Cooper-Hewitt, National Design Museum Announces New Trophy for the 2011 National Design Awards

A new trophy will be introduced at the 2011 National Design Awards Gala Oct. 20 at Pier Sixty in New York. Created by The Corning Museum of Glass in collaboration with Cooper-Hewitt, National Design Museum, the trophy features a new take on the original twisted asterisk form, designed in 2000 by William Drenttel and Jessica Helfand.

The trophy is the physical embodiment of the National Design Awards celebration of innovation and excellence in American design. For the first decade, the trophies were produced by Saint-Gobain Advanced Ceramics. In 2010, Smart Design, that year’s winner in Product Design, took the form of the original trophy and introduced a new stainless-steel composite material. For this year’s trophy, The Corning Museum of Glass worked with a team from Cooper-Hewitt to design the new trophy in glass.

“Following the successful 2008 GlassLab collaboration, Cooper-Hewitt was delighted to once again partner with The Corning Museum of Glass to explore glass as a material for contemporary design,” said Bill Moggridge, director of the museum.

“Glass has been a material for innovation and design throughout time, and we strive to help designers explore the possibilities of the material through our GlassLab program,” said Rob Cassetti, design director of The Corning Museum of Glass. “It’s a fitting material for the National Design Award.”

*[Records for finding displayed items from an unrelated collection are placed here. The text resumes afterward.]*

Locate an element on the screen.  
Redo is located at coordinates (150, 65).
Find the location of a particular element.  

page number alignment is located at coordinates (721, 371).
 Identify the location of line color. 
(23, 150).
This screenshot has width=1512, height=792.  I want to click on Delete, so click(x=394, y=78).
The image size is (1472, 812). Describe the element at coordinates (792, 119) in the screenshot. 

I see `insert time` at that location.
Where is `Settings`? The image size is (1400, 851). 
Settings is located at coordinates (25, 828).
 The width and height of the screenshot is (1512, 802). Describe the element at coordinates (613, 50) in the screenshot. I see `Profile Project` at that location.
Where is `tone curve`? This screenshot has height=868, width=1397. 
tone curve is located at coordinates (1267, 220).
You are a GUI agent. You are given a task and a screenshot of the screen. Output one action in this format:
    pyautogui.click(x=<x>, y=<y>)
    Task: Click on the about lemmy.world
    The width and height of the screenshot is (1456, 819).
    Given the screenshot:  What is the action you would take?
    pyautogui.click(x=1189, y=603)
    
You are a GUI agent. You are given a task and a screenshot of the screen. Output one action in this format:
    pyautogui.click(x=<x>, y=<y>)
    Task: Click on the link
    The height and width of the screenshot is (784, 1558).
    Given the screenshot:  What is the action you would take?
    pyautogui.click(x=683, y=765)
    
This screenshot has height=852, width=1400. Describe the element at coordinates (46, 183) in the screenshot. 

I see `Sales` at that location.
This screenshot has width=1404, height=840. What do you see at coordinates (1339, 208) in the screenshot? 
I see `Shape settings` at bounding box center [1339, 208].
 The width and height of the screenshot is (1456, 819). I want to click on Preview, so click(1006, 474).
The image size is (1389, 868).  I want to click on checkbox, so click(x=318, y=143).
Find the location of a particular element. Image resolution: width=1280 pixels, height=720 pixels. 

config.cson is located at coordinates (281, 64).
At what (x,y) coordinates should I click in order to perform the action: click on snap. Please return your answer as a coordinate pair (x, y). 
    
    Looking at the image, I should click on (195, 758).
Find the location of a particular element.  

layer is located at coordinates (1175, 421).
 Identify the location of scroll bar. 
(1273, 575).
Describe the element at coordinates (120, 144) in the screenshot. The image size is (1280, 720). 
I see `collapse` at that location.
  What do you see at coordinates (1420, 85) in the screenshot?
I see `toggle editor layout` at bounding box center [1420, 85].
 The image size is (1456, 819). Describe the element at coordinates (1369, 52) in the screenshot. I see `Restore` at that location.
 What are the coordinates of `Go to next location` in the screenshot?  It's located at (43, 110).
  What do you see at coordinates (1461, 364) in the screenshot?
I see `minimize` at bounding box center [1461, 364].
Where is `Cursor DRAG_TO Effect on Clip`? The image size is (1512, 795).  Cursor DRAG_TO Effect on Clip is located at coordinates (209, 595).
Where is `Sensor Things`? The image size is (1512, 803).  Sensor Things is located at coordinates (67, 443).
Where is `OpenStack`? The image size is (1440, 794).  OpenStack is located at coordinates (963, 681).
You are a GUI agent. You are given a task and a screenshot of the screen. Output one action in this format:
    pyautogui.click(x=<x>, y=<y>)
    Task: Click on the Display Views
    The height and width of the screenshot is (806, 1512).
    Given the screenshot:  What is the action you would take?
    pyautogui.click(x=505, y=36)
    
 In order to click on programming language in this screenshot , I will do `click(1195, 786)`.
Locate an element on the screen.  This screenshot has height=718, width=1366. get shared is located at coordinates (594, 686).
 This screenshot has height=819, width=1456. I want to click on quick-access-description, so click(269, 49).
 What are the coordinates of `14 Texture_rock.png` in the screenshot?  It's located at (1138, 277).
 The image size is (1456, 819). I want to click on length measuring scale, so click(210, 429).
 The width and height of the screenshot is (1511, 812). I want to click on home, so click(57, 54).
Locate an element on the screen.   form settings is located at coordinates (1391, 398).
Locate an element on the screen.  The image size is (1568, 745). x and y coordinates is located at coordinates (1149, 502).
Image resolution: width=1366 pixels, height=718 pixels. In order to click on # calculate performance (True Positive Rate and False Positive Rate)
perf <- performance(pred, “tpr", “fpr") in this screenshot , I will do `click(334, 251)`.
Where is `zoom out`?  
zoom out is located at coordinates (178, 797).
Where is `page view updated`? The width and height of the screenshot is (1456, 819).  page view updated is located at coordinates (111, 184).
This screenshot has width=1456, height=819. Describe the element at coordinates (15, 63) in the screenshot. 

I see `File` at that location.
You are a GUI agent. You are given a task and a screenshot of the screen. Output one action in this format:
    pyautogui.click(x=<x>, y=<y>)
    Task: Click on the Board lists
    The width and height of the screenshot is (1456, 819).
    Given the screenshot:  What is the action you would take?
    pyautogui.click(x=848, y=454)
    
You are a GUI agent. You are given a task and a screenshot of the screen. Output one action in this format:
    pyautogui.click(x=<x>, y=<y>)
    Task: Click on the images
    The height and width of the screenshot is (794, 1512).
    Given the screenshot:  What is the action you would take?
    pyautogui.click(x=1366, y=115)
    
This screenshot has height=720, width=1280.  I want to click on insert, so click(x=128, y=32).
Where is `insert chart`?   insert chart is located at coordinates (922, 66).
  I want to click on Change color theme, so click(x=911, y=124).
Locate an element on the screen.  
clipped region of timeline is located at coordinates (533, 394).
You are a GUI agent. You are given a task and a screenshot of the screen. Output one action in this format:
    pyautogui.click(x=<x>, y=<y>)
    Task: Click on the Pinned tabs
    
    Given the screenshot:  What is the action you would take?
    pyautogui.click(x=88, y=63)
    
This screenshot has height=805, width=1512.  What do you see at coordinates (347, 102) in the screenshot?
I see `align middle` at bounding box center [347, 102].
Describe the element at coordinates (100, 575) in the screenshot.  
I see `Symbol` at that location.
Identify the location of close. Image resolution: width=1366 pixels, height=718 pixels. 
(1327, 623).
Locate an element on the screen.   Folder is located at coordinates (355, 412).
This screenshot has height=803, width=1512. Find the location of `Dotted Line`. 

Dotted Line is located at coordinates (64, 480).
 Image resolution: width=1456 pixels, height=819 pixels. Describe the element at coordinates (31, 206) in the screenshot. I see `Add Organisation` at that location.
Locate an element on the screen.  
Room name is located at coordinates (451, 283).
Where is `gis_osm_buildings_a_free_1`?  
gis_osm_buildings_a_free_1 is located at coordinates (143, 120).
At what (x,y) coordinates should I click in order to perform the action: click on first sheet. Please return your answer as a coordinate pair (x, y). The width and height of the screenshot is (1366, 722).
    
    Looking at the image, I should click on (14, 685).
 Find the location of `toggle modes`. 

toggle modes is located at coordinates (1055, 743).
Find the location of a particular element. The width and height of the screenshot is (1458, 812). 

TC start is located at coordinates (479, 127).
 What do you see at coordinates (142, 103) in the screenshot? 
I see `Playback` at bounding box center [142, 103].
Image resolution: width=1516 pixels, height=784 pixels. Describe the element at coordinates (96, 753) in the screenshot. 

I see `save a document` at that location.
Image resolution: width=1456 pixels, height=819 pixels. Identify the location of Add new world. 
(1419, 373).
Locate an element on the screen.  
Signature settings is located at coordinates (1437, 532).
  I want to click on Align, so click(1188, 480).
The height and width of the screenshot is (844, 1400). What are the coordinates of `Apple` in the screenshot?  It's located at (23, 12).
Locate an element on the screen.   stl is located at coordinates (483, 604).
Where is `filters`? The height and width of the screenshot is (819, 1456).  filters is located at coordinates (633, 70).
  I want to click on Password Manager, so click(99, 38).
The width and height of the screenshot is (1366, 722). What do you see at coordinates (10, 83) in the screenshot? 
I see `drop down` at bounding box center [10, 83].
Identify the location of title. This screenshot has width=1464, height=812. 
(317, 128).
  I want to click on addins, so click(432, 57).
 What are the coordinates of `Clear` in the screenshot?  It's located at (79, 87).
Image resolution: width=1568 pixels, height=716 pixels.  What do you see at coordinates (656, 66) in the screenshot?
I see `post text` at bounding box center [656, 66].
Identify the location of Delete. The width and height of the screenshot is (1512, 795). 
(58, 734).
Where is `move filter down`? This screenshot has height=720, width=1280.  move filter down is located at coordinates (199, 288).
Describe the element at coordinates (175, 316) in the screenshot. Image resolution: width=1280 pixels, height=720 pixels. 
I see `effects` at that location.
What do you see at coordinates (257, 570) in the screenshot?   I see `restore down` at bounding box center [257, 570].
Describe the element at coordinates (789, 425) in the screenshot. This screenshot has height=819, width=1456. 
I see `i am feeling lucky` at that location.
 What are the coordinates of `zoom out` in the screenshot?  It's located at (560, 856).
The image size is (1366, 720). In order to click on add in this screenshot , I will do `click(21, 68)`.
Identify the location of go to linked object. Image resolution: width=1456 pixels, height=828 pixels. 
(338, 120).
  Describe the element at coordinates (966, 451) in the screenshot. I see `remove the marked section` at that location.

Created as part of the Corning Museum’s GlassLab initiative, which serves to explore new design concepts and push the boundaries of innovation and creativity, the National Design Awards trophy features significant optical interest and distortion in the glass. Rather than pristine, pure glass with zero bubbles, the trophy’s glass striations offer a hand-hewn, raw quality that appealed to the Cooper-Hewitt team. Further, the top of the trophy is cut at a 50-degree angle allowing viewers to peer into the glass and see their reflection. This bias cut on the top also allows the trophy to be set on the cross-section of the asterisk. Each trophy is hand-polished and took six to eight hours to complete.

National Design Awards are made possible in part by Bloomberg.
Media sponsorship is provided by Fast Company.
National Design Week is made possible in part by the generous sponsorship of Target.
National Design Awards and National Design Week professional supporters include AIGA | the professional association for design, American Institute of Architects New York Chapter, American Society of Interior Designers, American Society of Landscape Architects, Architecture and Design Film Festival, Industrial Designers Society of America New York City, and Interaction Design Association.

About the Corning Museum of Glass
The Corning Museum of Glass is home to the world’s most comprehensive collection of art and history in glass, spanning more than 3,500 years of human creation. A leader in education, research and scholarship for glass, public programs bring the material to life through live glassblowing demonstrations and Make Your Own workshops, and residency programs train the next generation of glass artists.

About the Smithsonian’s Cooper-Hewitt, National Design Museum
Cooper-Hewitt, National Design Museum is the only museum in the nation devoted exclusively to historic and contemporary design. The museum presents compelling perspectives on the impact of design on daily life through active educational programs, exhibitions and publications.